Twist o no, è comunque evidente che al Frizzi e Lazzi siano alla ricerca di un tipo preciso di concorrente: il tipello alternativo, il rasta biondo, lo studente di scienze politiche, il creativo, lo startupper con la borsa di tela. Dall’altra parte della città, in un qualche bar cafone con pretese in zona Moscova, ci sarà senz’altro una troupe equivalente che esamina maschi cosparsi di Paco Rabanne 1 Million e femmine marchiate Michael Kors. Le donne qui non sembrano interessarli molto, perché va bene il twist, ma Mediaset non è ancora pronta a ospitare in prima serata una trentenne con i capelli crespi che la mena con l’opera di Judith Butler, e al Frizzi e Lazzi il rischio di incappare in una tizia impegnata e non abbastanza ricca per fare la keratina dal parrucchiere è alto, o comunque più alto che a Moscova. Sugli uomini invece la giovane donna non ha dubbi: ne individua due del nostro tavolo, sufficientemente attraenti, sufficientemente coperti di tatuaggi. La giovane donna è compiaciuta del proprio magnetismo, anche se l’interesse del nostro tavolo sta scemando in fretta e molti di noi stanno dichiarando senza alcuna ironia che preferirebbero spararsi in bocca piuttosto che lasciare traccia video di un provino per il Grande Fratello.

Tra quelli che affermano di prediligere la morte all’umiliazione ci siamo io e il mio fidanzato, accomunati da un’educazione siberiana di due madri integraliste in modo diverso, la sua da sempre in missione contro i grassi idrogenati delle merendine, la mia avversa alle multinazionali e a Mediaset. Nessuno di noi due in gioventù ha reagito per contrasto dandosi all’eroina o al fascismo e quindi ad oggi lui sostiene di preferire il pane con l’olio a quello con la Nutella e io, non avendo mai visto un cartone giapponese in vita mia perché trasmessi tutti su Italia 1, non ho gli enzimi per apprezzare i film di Miyazaki. Siamo, in sostanza, due disadattati velleitari senza alcun contatto con la realtà, il peggior nemico del GF. La giovane donna intuisce tutto questo e infatti salta a pié pari la nostra sezione del tavolo. Non ci guarda neanche, non siamo degni della sua attenzione. Non siamo abbastanza belli, abbastanza strani, abbastanza interessanti per lei. Non abbiamo visto abbastanza puntate di Dragon Ball e sente la puzza della tessera del cinema d’essai provenire dai nostri portafogli.

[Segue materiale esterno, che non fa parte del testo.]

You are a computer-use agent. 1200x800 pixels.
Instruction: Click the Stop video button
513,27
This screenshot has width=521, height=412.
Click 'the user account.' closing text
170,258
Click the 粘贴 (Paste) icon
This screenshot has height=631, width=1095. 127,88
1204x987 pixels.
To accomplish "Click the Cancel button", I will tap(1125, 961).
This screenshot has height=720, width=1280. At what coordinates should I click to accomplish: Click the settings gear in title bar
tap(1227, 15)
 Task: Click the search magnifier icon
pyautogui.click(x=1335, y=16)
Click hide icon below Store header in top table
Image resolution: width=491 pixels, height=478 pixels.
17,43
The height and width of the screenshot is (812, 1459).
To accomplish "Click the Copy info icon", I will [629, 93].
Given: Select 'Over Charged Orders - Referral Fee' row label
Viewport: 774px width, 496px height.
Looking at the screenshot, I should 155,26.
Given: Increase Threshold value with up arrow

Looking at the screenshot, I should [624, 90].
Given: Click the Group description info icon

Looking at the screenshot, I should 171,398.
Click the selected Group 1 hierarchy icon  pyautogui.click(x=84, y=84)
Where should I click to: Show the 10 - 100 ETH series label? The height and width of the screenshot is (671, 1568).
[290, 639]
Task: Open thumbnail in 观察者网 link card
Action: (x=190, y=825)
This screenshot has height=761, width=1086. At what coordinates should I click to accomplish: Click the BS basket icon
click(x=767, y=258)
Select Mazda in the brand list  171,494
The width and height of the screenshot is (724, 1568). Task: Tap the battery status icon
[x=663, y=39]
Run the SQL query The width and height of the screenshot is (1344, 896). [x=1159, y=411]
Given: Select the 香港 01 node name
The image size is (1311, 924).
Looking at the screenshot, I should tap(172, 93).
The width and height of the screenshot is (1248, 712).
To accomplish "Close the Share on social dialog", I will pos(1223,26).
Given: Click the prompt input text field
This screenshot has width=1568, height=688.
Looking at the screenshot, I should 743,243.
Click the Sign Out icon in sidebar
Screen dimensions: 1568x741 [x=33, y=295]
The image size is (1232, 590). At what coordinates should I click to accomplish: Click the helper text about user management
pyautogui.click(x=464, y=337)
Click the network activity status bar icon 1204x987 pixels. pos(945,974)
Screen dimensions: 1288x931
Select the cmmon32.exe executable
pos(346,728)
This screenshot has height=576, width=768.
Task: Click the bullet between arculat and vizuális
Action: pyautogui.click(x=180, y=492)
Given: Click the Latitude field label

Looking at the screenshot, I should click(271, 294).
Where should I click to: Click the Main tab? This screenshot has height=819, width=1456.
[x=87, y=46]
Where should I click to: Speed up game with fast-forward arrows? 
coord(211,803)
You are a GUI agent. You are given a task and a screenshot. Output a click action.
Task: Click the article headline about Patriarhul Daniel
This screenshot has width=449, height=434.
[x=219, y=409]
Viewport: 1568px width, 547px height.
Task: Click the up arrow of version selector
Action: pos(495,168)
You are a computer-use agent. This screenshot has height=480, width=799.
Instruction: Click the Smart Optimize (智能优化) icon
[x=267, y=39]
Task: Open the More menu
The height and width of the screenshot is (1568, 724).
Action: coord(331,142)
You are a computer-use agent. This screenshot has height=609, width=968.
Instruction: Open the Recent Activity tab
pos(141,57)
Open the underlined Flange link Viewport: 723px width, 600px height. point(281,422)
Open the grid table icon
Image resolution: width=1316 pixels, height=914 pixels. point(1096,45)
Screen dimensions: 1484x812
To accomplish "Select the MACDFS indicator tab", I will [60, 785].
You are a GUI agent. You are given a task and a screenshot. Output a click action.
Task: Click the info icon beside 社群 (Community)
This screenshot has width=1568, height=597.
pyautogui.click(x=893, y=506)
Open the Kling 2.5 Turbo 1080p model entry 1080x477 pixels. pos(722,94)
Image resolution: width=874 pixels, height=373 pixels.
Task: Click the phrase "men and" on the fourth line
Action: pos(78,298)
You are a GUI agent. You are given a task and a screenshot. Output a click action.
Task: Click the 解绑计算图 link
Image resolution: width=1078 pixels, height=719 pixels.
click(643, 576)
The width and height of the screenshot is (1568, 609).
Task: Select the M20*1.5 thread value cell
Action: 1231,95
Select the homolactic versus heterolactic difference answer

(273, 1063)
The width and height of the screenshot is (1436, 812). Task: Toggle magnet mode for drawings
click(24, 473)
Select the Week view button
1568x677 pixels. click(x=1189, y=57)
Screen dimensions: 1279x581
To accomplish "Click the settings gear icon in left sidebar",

A quel punto però decido di offendermi: come osa non prenderci in considerazione? Sono stata ai funerali di Berlusconi, stronza! Vorrei urlarle, ma non lo faccio. Continuo a pensare a tutte le morti violente che sceglierei al posto del provino del Grande Fratello, ma questo non toglie che la giovane donna mi abbia ferito con il suo disinteresse. Comincio a temere che a lei freghi di me molto meno di quanto a me freghi di lei. È colpa dei capelli crespi? Conosce mia madre?

Un paio di nostri amici stanno aspettando il loro turno nell’angolo dei provini, dicono che li fanno così, per ridere, ma si capisce che una strana speranza sta prendendo forma nel loro cuore: ha il profumo di una svolta e la faccia di Rocco Casalino. Il fermento al nostro tavolo si è ormai spento del tutto, persino quello sotto funghi non lo percepisce più. «La televisione è proprio finita» sospira un altro, pensando alle file di aspiranti attori e sceneggiatori che si sarebbero formate se al posto di questi emissari di un impero al tramonto ci fosse stata una delegazione di Netflix. Tutti annuiamo solennemente e mentre contempliamo la fine di un’èra ci chiediamo cosa sia questa amarezza che ci attraversa. Compassione, malinconia, o forse è solo un twist.